Oral Surgeons: Changing Lives with a Smile
Oral and maxillofacial surgeons train alongside medical residents in internal medicine, general surgery and anesthesiology and also spend time in otolaryngology (ear, nose and throat), plastic surgery, emergency medicine and intensive care. Their training focuses almost exclusively on the hard and soft tissue of the face, mouth and jaws, and their knowledge and surgical expertise uniquely qualify them to diagnose and treat the functional and esthetic conditions in this part of the body.
Types of Surgery
Corrective Jaw Surgery
Corrective jaw or orthognathic surgery is performed when the upper jaw, lower jaw and/or chin are malaligned leading to inappropriate alignment of the teeth. The jaws are surgically repositioned to correct these skeletal and dental irregularities. The surgery in performed in a hospital setting. Your surgeon works closely with an orthodontist to ensure proper alignment and esthetics of the teeth. This type of surgery can improve facial esthetics, chewing, speaking and breathing. Difficulty chewing or biting food, excessive wear of teeth, a receding chin, a protruding jaw or a diagnosis of sleep apnea may indicate the need for corrective jaw surgery.
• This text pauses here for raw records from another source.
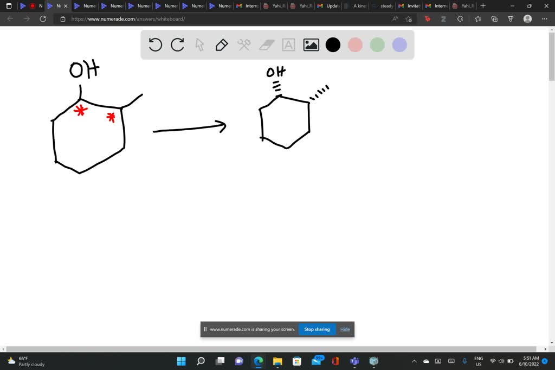555x370 pixels.
Task: Select the Text tool
Action: [288, 44]
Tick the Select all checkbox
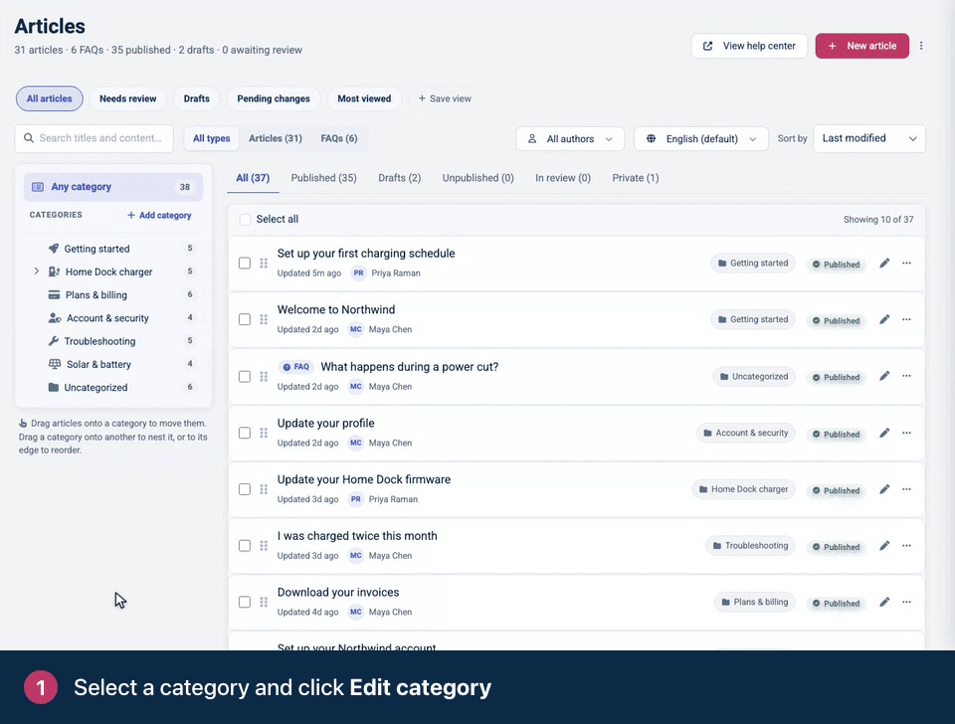Image resolution: width=955 pixels, height=724 pixels. [x=245, y=219]
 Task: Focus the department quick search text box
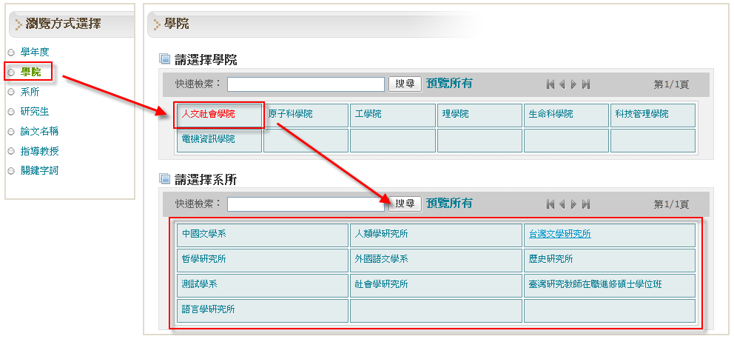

Cleft lip and cleft palate result when some or portions of the mouth and nasal cavity do not grow together properly during fetal development. The result is a gap in the lip or a split in the opening in the roof of the mouth connecting the nose and mouth. Until it is treated with surgery, a cleft palate can cause problems with feeding, speech and tooth development. Oral and maxillofacial surgeons work as part of a team of health care specialists to correct these problems through a series of treatments and surgical procedures over many years.
Maxillofacial injuries or facial trauma encompass any injury to the mouth, face and jaw. One of the most common types of serious injury to the face occurs when bones are broken. Fractures can involve the lower jaw, upper jaw, nose, cheekbones, eye sockets, forhead or combinations of these bones. These injuries can affect facial form, vision, the ability to breathe, speak and swallow. Because of this, the expertise of the oral and maxillofacial surgeon is indispensable. If fractures are identified, your surgeon will recommend the appropriate conservative treatment or surgical therapy in the hospital. Avoiding injury is always best, so it is extremely important to use seat belts, protective mouth guards and appropriate masks and helmets for everyone who participates in athletic pursuits at any level.
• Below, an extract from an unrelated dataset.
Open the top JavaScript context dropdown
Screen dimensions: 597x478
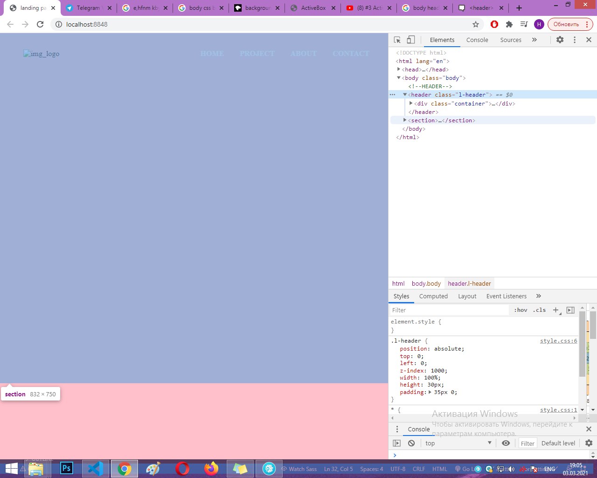(x=458, y=443)
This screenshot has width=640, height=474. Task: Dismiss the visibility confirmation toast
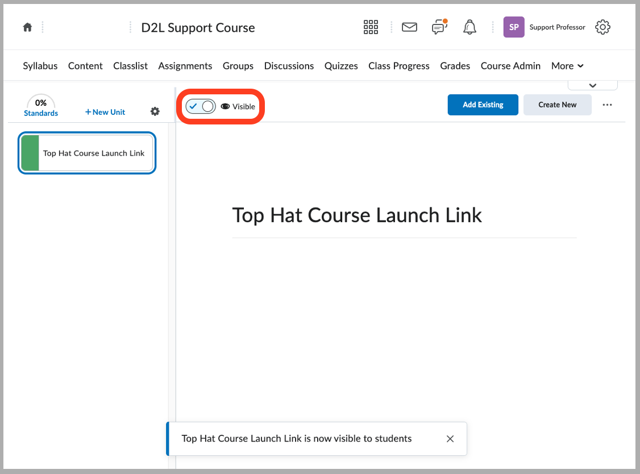[x=450, y=438]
Temporomandibular Joint Surgery
The temporomandibular joint (TMJ) is a small joint located in front of the ear where the skull and lower jaw meet and allows the lower jaw to move and function. If you experience jaw pain, earaches, headaches, a limited ability to open or close your mouth, clicking or grating sounds, you may have Temporomandibular Disorder (TMD). TMD treatment may range from conservative care to complex surgery. If non-surgical treatment is unsuccessful or if there is clear joint damage, surgery may be indicated which can involve either arthroscopy(examination and surgery of the joint) or repair of damaged tissue by a direct surgical approach.
Oral and maxillofacial surgeons recommend that everyone perform an oral cancer self-exam each month. If you notice white or red patches, an abnormal lump, chronic sores, a sore throat or hoarseness or difficulty chewing or swallowing, you should contact your oral and maxillofacial surgeon. Your surgeon is trained to identify worrisome areas and will biopsy(remove a piece) of the area to have it examined more closely. If oral cancer is diagnosed your surgeon will work closely with a team of other physicians to provide the optimal treatment which may involve surgery and other modalities.